Personal information
- Born: August 15, 1933 Chester, Pennsylvania, U.S.
- Died: September 14, 1991 (aged 58) Pennsylvania, U.S.
- Listed height: 6 ft 1 in (1.85 m)
- Listed weight: 190 lb (86 kg)

Career information
- High school: St. James
- College: Fordham
- NFL draft: 1955 (12th round, 142nd overall pick)

Career history
- Hamilton Tiger-Cats (1955); Philadelphia Eagles (1958);

Awards and highlights
- Second-team All-Eastern (1954);

Career NFL statistics
- Receptions: 2
- Receiving yards: 15
- Stats at Pro Football Reference

= Andy Nacrelli =

American football player (1933–1991)

Andrew Nacrelli (August 15, 1933 – September 14, 1991) was an American professional football player who was an end in the National Football League (NFL).
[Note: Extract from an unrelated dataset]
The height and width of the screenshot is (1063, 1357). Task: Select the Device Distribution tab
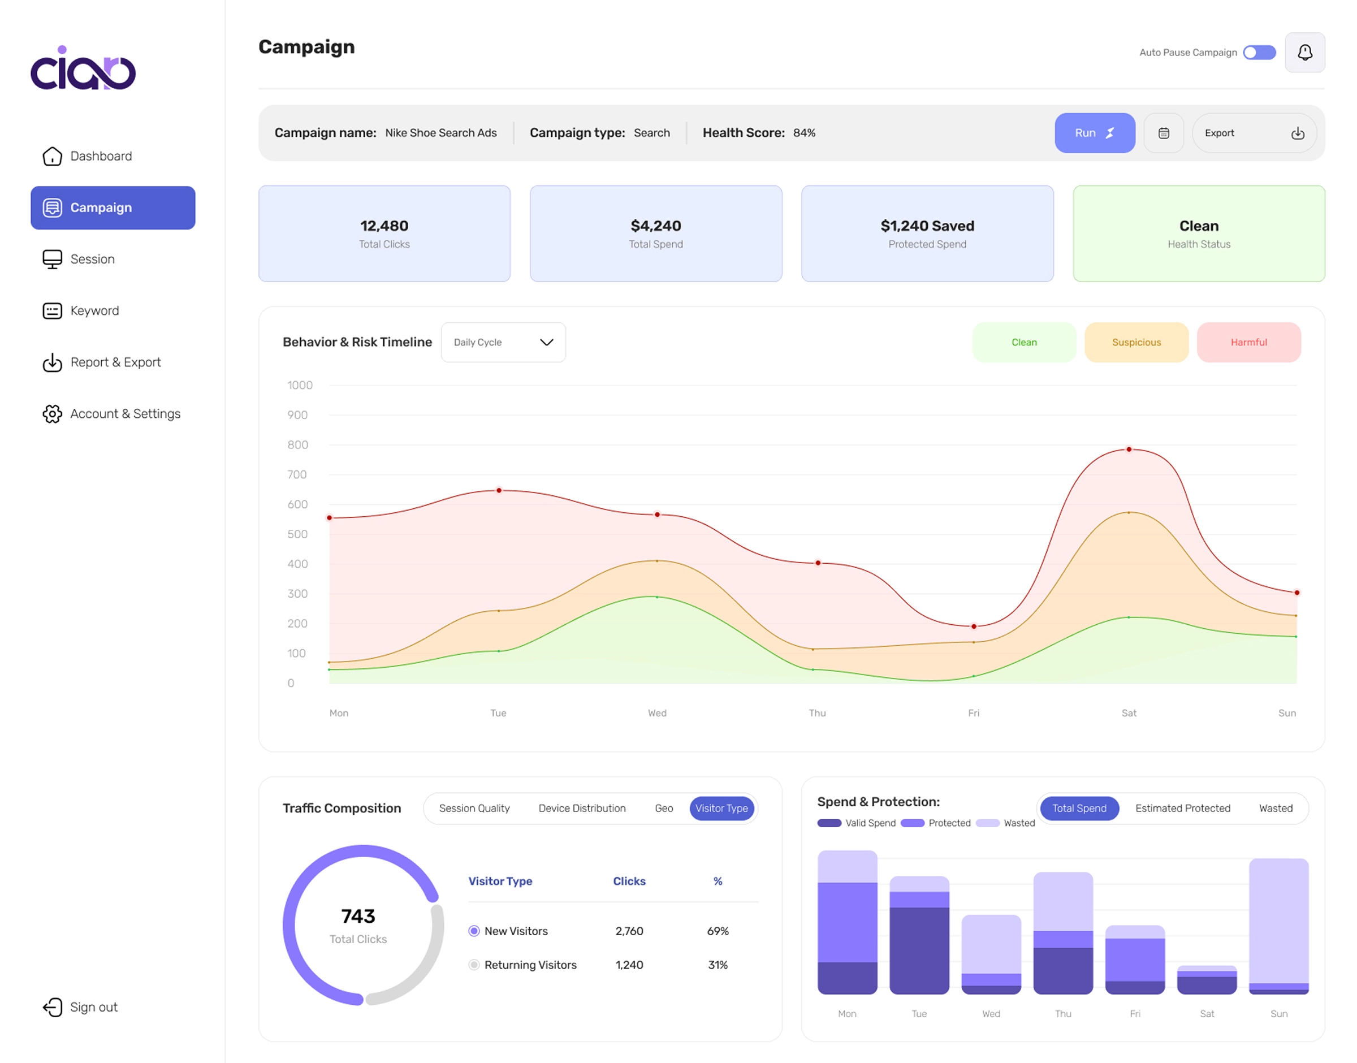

He played college football for the Fordham Rams.

==College career==
Nacrelli played end and punter for the Fordham Rams. He had 29 receptions for 428 yards and three touchdowns in his junior season. As a senior, he was named team MVP, All-Catholic All-American, second-team All-East after catching 25 passes for 493 yards and two touchdowns in what would be the team's last varsity season until 1970. After the season Nacrelli played in the 1955 Senior Bowl.

==Professional career==
Nacrelli was selected 142nd overall by the Philadelphia Eagles in the 12th round of the 1955 NFL draft. He signed with the Hamilton Tiger-Cats, and spent the 1955 season with the team. Following the season he was drafted into the US Army. He was stationed at Fort Sam Houston, where he was a member of the base's football team and was named to the Army Times All-Army Team in 1957. Nacrelli joined the Eagles following his discharge in 1958 and played in two games with the team, starting both and catching two passes for 15 yards. He was released by the Eagles on October 21, 1958.

==Post-football==
After retiring from professional football, Nacrelli became a high school teacher and football coach at Darby-Colwyn High School. He moved to Lake Oswego, Oregon in 1971. Nacrelli died September 14, 1991. He was posthumously inducted into the Fordham Athletic Hall of Fame in 2009 and the Delaware County Chapter of the Pennsylvania Sports Hall of Fame in 2015.